# Immortal Beloved



## Metalheadwholovesclasical

The "Amadeus" thread inspired me to do this, especially since no topic has been posted about it yet. I think it was a great film, very sad a lot of the times. Anyone else enjoy this movie?


----------



## Weston

Paging LvB.

I enjoy it a great deal. I have no trouble accepting it as a work of historical fiction (emphasis on "fiction."). Gary Oldman becomes Beethoven for me more so than any other actor I have seen.
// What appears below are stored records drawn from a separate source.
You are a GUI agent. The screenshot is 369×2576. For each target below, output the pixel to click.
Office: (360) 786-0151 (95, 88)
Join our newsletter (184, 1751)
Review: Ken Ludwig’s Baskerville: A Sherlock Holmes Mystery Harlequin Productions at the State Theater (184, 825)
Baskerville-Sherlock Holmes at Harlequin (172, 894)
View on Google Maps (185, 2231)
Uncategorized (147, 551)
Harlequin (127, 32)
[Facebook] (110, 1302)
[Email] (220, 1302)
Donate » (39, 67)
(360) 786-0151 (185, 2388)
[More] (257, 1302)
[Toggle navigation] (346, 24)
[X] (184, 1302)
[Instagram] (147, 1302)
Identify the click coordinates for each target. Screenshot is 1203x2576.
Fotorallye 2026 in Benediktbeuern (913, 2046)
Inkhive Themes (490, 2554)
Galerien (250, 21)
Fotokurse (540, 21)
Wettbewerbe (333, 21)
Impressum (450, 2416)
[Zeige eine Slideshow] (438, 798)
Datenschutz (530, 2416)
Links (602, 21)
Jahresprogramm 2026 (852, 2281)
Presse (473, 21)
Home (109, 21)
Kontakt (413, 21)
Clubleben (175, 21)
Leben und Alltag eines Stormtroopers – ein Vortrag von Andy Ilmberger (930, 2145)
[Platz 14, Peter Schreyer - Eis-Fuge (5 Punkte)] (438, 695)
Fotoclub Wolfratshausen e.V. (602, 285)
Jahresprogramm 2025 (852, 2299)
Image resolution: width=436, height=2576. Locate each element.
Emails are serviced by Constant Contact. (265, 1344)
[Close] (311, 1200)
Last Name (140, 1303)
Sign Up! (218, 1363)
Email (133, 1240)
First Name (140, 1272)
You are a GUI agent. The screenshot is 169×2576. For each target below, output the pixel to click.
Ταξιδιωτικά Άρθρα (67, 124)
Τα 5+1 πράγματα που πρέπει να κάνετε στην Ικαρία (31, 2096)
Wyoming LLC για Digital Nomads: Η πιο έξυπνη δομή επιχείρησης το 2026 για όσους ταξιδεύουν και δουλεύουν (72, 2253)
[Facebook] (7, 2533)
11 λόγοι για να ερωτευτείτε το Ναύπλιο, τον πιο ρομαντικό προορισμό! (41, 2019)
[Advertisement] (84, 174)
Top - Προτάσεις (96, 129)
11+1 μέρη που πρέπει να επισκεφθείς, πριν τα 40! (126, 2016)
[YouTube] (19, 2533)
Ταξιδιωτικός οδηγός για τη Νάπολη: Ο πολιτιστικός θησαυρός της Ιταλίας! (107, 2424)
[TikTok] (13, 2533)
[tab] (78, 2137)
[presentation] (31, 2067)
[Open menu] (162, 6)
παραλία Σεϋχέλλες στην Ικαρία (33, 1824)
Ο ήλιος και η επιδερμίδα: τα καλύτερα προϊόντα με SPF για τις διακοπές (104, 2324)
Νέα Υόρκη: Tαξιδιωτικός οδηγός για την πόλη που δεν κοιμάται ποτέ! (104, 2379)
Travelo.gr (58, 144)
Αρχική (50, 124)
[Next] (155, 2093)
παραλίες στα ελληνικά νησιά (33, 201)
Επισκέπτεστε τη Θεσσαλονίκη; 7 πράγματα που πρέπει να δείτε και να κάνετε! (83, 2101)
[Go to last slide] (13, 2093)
I love the parts where he is trying to explain music to Schindler and it cuts to scenes of the carriage with the broken axel. "This is the sound of his agitation."

Scholars have now pretty much settled on who inspired the Immortal Beloved letter, but I think I'd prefer it remained a mystery.


----------



## Yoshi

My favourite film


----------



## Aramis

I turned off this movie just after I saw Beethoven's mistress. Such a double bagger.


----------



## Ciel_Rouge

Aramis, would you kindly elaborate on THAT?!  I am not sure if I understand you correctly...


----------



## Aramis

I mean that actress starring as a Beethoven's mistress was damn ugly and I couldn't stand it; for me, she ruined the whole movie.


----------



## Weston

Allllrighty then. Moving along . . .


----------



## tahnak

Aramis said:


> I mean that actress starring as a Beethoven's mistress was damn ugly and I couldn't stand it; for me, she ruined the whole movie.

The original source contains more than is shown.